Although suggestions were made to address very real issues faced by boys and men (education, emotional health, fatherlessness, physical health and work), the creation of a council has been stymied by the White House for approaching a decade.

The message is clear: girls have needs worthy of addressing, but boys face literally none.

Even further back, a 2004 piece, “Why Aren’t Boys Learning?” quoted Michael Gurian on the reasons boys are failing. He said:

Educators often lack understanding of ‘typical boy traits’ like aggression, verbal and emotional reticence, and interest in objects moving through space. An early elementary school student can learn extensive math, geometry, problem-solving and social skills from LEGO, building blocks, and woodworking projects. According to Gurian, current curricula and classroom structures deny boys these opportunities.

Do classroom structures really deny boys Legos? Kindergarten teacher Karen Keller did exactly that in pursuit of “gender equality.” She explained this to the boys, stating, “I always tell the boys, ‘You’re going to have a turn’ — and I’m like, ‘Yeah, when hell freezes over,’ in my head.”

But beyond denying attempts to address boys needs in education, and pursuing social re-engineering of male children, has it also become advantageous, to denigrate boys?

In mid-2016, heartthrob actor Ryan Gosling said:

I think women are better than men. They are stronger. More evolved … You can tell especially when you have daughters and you see their early stages, they are just leaps and bounds beyond boys immediately.
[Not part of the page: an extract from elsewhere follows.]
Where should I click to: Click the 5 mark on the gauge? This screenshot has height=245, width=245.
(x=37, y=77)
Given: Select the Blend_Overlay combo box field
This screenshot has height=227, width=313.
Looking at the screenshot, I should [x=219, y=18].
Perhaps such will be the future of marketing a romantic comedy to a female audience as, a few months later, Gosling’s “La La Land” collected $446 million at the box office.

So who is advocating for the needs of boys? It’s certainly not academic institutions, government or political parties. From them, boys are infinitely more likely to face social engineering to cleanse them of their “toxic masculinity” than to have someone advocate to reverse the decline in their educational achievement.
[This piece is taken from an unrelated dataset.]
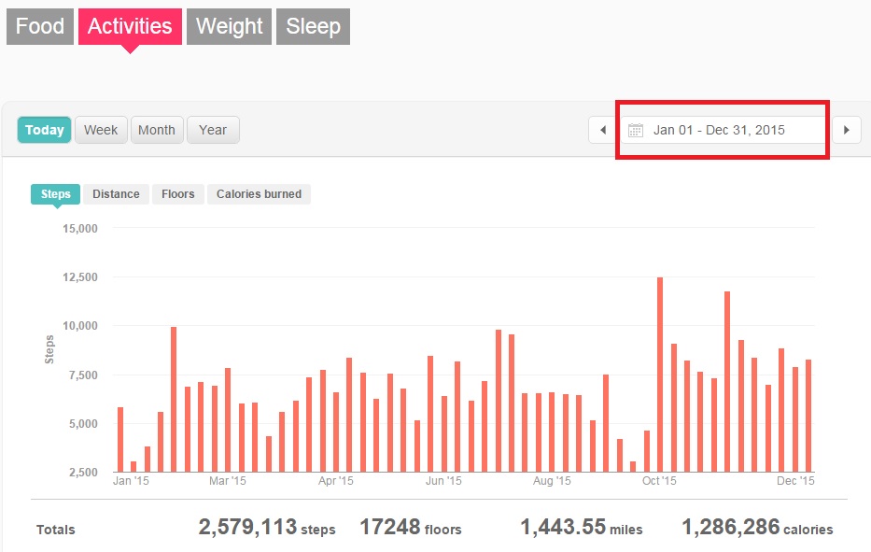Switch range to Year
The height and width of the screenshot is (552, 871).
tap(213, 130)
If their fathers speak up, they are quickly shouted down by the same forces Mary Curnock Cook encountered. But what about their mothers?

Those calling attention to issues negatively impacting male children know if mothers were to collectively advocate for their sons, things would change, and quickly.

Unfortunately, advocates often see two reactions from boy moms. First, due to a lack of broad media coverage; they are unaware of the multiple obstacles increasingly awaiting their sons. Second, as they see their son as “a good kid,” they don’t believe he’ll encounter these obstacles.

For typical mothers of sons, the awareness only comes after the playground problems, after the school problems, after the girlfriend issues, or after the divorce and loss of custody. It’s always going to happen to someone else until it happens to them.

If we genuinely want to help boys, we need only to give them three things: give them their fathers back, give them an education and give them jobs. Although each of these provides the foundation for a successful life, each has also been consistently eroded over the past 40 years, with few attempting to reverse the negative trend.

Typically, calls to address the needs of boys are met with the same response; ridicule and a push to advocate for girls. Those giving this response are sending a clear signal; they have no interest in addressing the needs of all children, but only those of one gender.

If discriminating against girls because of their gender is wrong, discriminating against boys for the same reason is as well. Worse still, harassing those trying to address boys failing in school is downright hateful.

Terry Brennan (@TerryBrennan211) is a co-founder of Leading Women for Shared Parenting, an international child advocacy group.


The views and opinions expressed in this commentary are those of the author and do not reflect the official position of The Daily Caller.